Nanofluid Laser Entrainment Additive Manufacturing
Thejaswi Tumkur Umanath | 21-FS-027
Laser-based additive manufacturing (AM) allows for large scale, rapid and low-cost production of three-dimensional (3D) components for biomedical, automotive, and aerospace applications, beyond the bounds of conventional manufacturing techniques. However, the feature sizes of parts manufactured using conventional metal AM techniques are limited to tens of microns, largely dictated by the size of feedstock powder particles and the affinity for agglomeration in sub-micron scale particles. Here, we capitalize on the phenomenon of gas entrainment, which occurs due to intensive vaporization of the metal during selective laser melting, to selectively trap and melt aerosolized metallic particles. We showed that sub-5 µm (micrometer) copper particles dispersed in a solvent and aerosolized in vicinity of a melt pool induced on stainless steel SS316L substrates, can be incorporated on a scanned laser track as unmelted copper or copper oxide mixed in the solidified melt track. Our work demonstrates the potential to uniquely introduce nanoparticles for sub-micron-scale 3D printing, or in-situ alloying for the ability to print multicomponent structures with tailored mechanical properties. Furthermore, our results pave the way for printing a wide range of metals and dielectric structures while maintaining sub-micron resolutions.

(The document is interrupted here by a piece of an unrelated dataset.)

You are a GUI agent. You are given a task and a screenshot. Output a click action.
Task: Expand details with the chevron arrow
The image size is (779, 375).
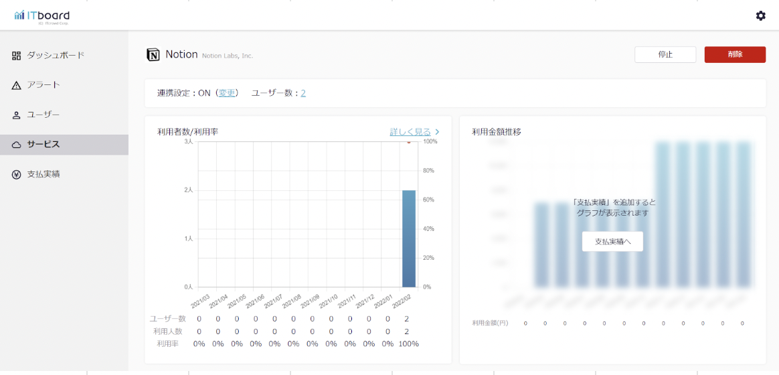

The results of this work will lead to applications that enhance several critical missions throughout the Lawrence Livermore National Laboratory (LLNL) and develop science and technology tools and capabilities to meet future national security challenges, including LLNL's core competency in Advanced Materials and Manufacturing. The ability for rapid fabrication of sub-micron metallic and metal-oxide layers and structures could significantly advance the capabilities of target fabrication at the National Ignition Facility, such as manufacturing metallic foams or hohlraum coatings. Our focus on understanding the fundamentals of light propagation through turbid media and the physics of laser–debris interactions near molten metal vapor will benefit DOE's advanced manufacturing initiatives.